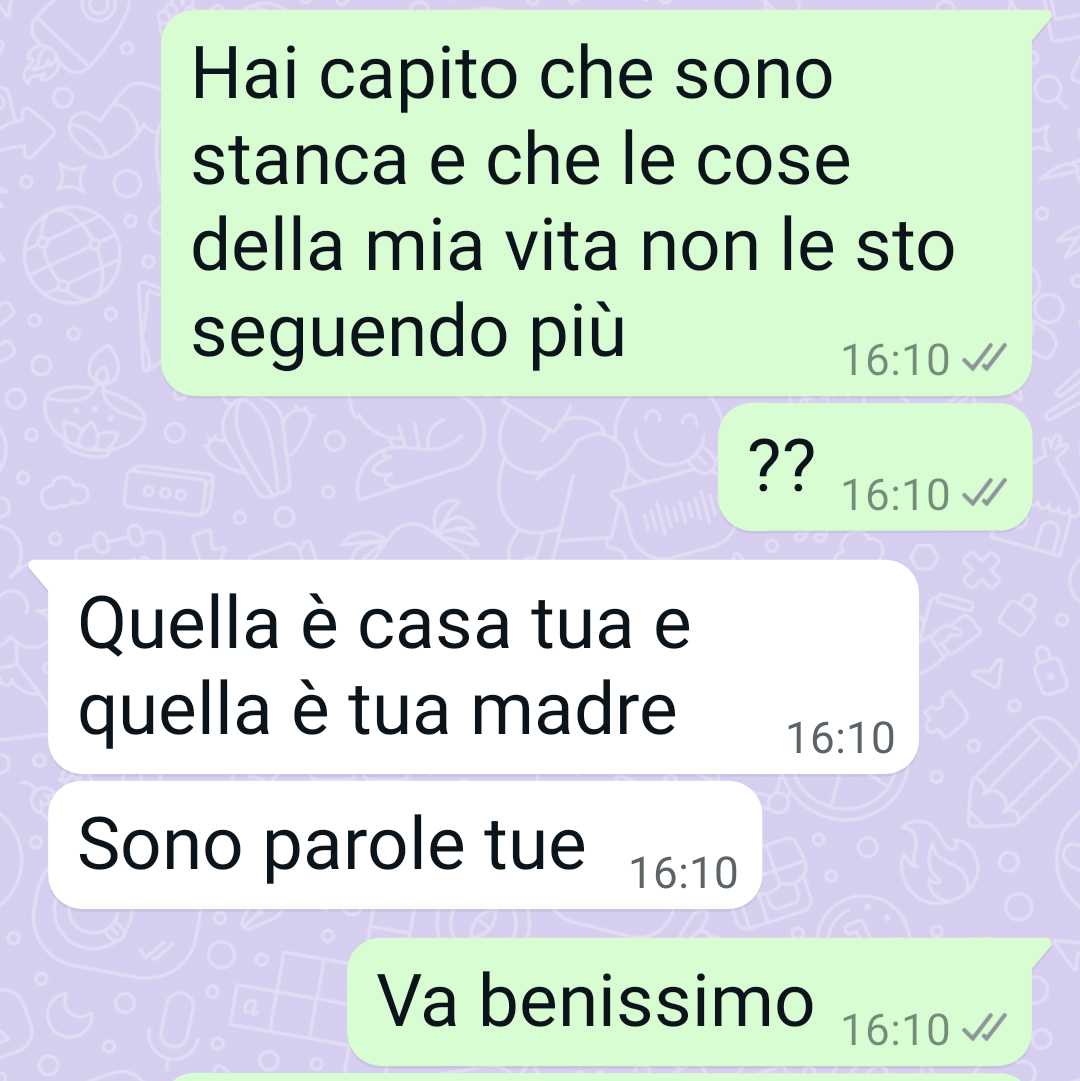The width and height of the screenshot is (1080, 1081).
Task: Select the '??' message bubble
Action: 875,467
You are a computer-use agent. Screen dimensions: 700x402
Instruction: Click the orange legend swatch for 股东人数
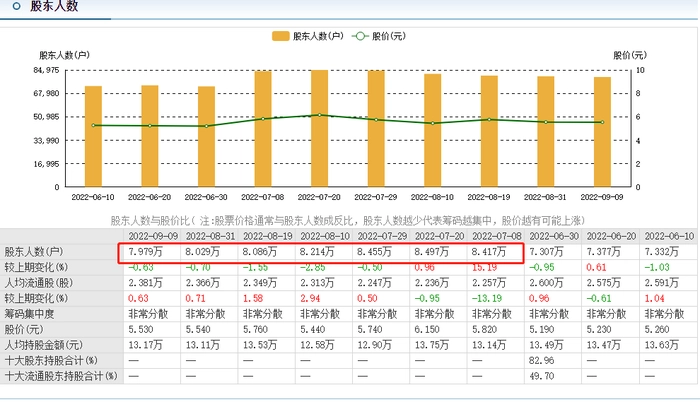280,36
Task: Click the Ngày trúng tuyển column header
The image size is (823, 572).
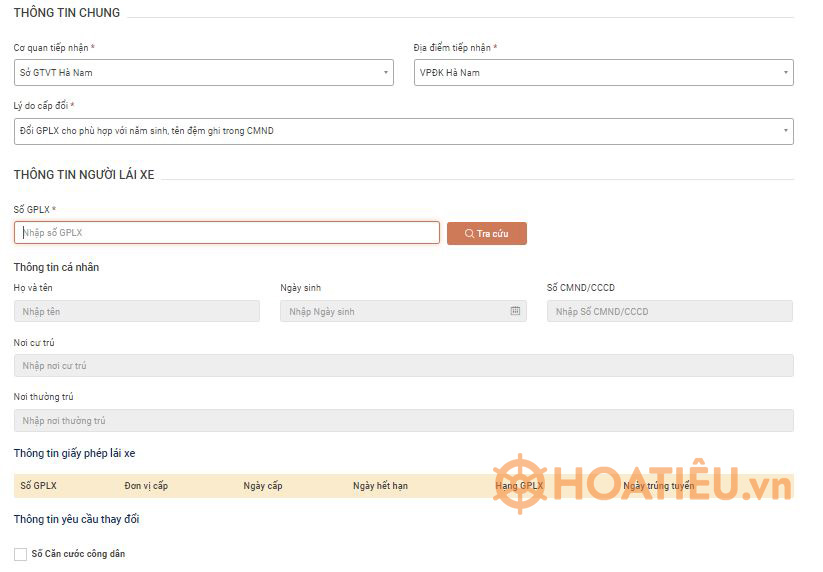Action: coord(657,486)
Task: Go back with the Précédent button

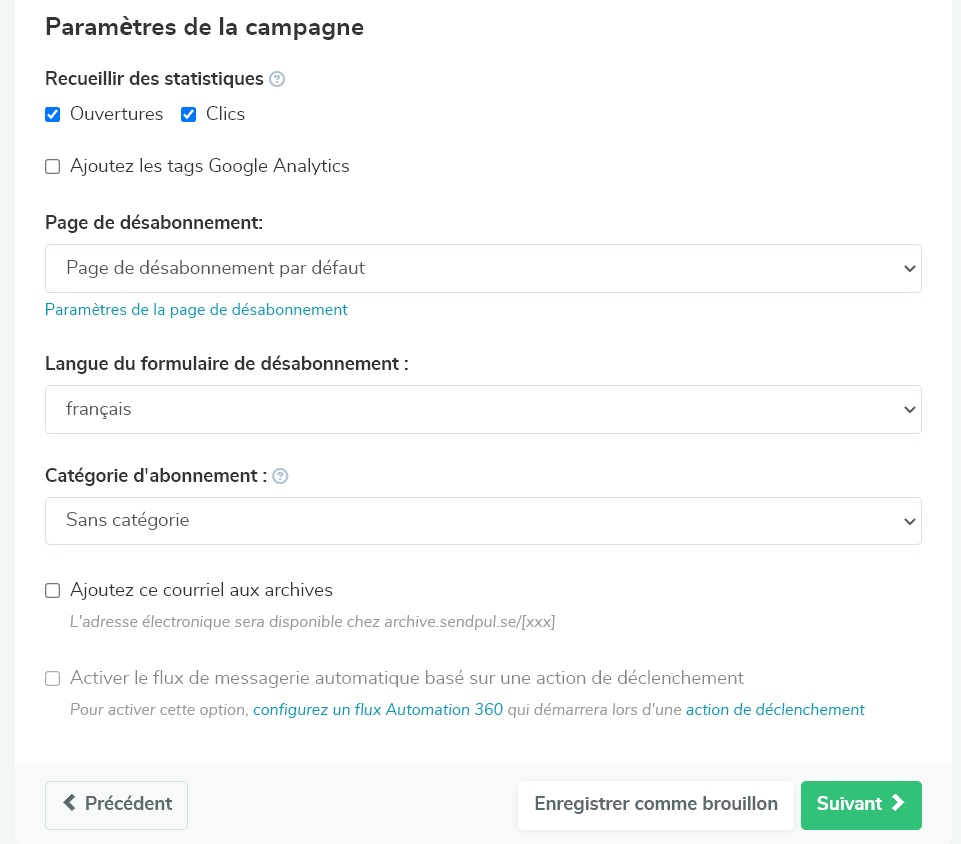Action: point(117,804)
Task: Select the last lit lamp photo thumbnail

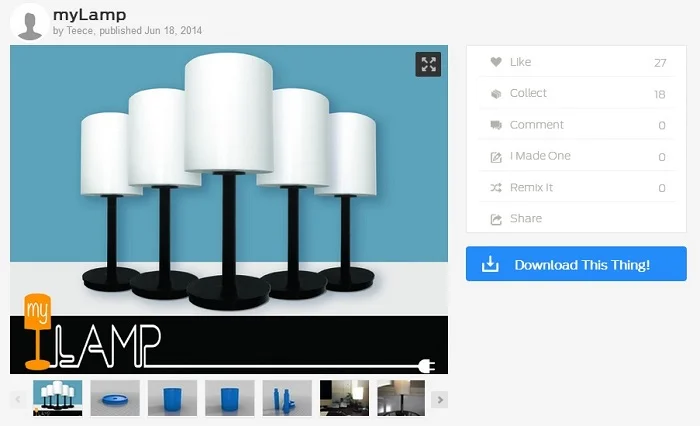Action: point(401,398)
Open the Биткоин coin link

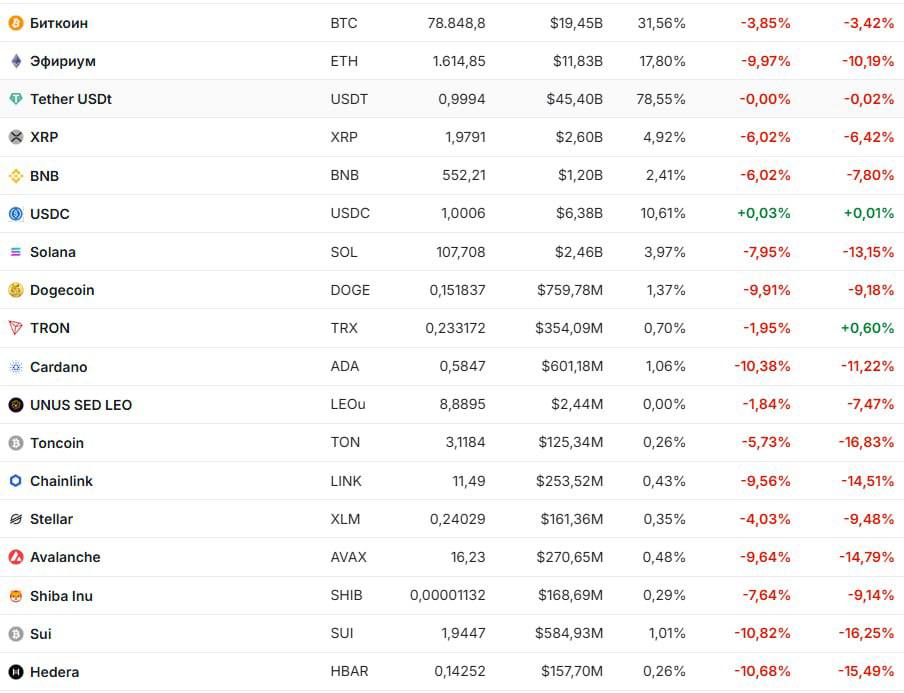pyautogui.click(x=59, y=23)
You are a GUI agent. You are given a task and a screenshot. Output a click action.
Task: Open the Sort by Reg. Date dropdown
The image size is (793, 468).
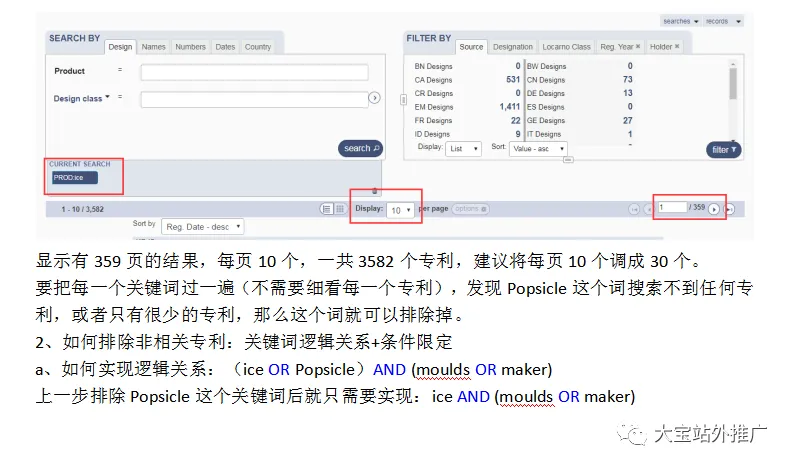click(202, 227)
---
_Task statement_: The copy should hold exactly the lines from the line containing "Task: Open the Sort by Reg. Date dropdown" through the end of the data, both ends included, and no pictures.

_Finished exercise_:
Task: Open the Sort by Reg. Date dropdown
The image size is (793, 468).
click(202, 227)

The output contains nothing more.